Task statement: Output everything in the listing exactly, with no line missing.

*** Data provided ***

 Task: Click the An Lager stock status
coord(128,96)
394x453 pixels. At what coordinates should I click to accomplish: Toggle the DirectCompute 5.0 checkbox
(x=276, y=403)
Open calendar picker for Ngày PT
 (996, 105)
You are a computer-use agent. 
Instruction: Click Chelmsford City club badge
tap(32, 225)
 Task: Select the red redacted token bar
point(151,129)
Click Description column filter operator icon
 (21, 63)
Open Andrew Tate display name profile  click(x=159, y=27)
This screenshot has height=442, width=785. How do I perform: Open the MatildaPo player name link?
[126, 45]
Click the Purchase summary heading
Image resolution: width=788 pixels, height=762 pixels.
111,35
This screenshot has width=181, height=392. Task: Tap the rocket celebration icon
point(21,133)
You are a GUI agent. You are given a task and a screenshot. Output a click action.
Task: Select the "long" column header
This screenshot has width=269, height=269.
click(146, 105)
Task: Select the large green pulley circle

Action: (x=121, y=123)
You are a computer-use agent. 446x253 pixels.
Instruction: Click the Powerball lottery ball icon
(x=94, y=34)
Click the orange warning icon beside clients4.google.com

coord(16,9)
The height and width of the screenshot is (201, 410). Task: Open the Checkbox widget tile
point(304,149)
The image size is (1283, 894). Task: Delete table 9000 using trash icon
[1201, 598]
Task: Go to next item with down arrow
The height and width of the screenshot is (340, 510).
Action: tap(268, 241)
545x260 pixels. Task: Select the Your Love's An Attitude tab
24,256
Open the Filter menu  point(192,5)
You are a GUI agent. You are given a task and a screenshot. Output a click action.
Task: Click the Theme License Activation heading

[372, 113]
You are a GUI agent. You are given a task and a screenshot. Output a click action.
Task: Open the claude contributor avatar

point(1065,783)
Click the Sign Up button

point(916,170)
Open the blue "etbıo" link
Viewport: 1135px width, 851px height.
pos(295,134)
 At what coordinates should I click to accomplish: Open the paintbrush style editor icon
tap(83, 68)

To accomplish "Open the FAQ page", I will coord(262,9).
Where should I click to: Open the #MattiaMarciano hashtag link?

*** End of Data provided ***

Response to this task:
 Task: Click the An Lager stock status
coord(128,96)
394x453 pixels. At what coordinates should I click to accomplish: Toggle the DirectCompute 5.0 checkbox
(x=276, y=403)
Open calendar picker for Ngày PT
 (996, 105)
You are a computer-use agent. 
Instruction: Click Chelmsford City club badge
tap(32, 225)
 Task: Select the red redacted token bar
point(151,129)
Click Description column filter operator icon
 (21, 63)
Open Andrew Tate display name profile  click(x=159, y=27)
This screenshot has height=442, width=785. How do I perform: Open the MatildaPo player name link?
[126, 45]
Click the Purchase summary heading
Image resolution: width=788 pixels, height=762 pixels.
111,35
This screenshot has width=181, height=392. Task: Tap the rocket celebration icon
point(21,133)
You are a GUI agent. You are given a task and a screenshot. Output a click action.
Task: Select the "long" column header
This screenshot has width=269, height=269.
click(146, 105)
Task: Select the large green pulley circle

Action: (x=121, y=123)
You are a computer-use agent. 446x253 pixels.
Instruction: Click the Powerball lottery ball icon
(x=94, y=34)
Click the orange warning icon beside clients4.google.com

coord(16,9)
The height and width of the screenshot is (201, 410). Task: Open the Checkbox widget tile
point(304,149)
The image size is (1283, 894). Task: Delete table 9000 using trash icon
[1201, 598]
Task: Go to next item with down arrow
The height and width of the screenshot is (340, 510).
Action: tap(268, 241)
545x260 pixels. Task: Select the Your Love's An Attitude tab
24,256
Open the Filter menu  point(192,5)
You are a GUI agent. You are given a task and a screenshot. Output a click action.
Task: Click the Theme License Activation heading

[372, 113]
You are a GUI agent. You are given a task and a screenshot. Output a click action.
Task: Open the claude contributor avatar

point(1065,783)
Click the Sign Up button

point(916,170)
Open the blue "etbıo" link
Viewport: 1135px width, 851px height.
pos(295,134)
 At what coordinates should I click to accomplish: Open the paintbrush style editor icon
tap(83, 68)

To accomplish "Open the FAQ page", I will coord(262,9).
Where should I click to: Open the #MattiaMarciano hashtag link?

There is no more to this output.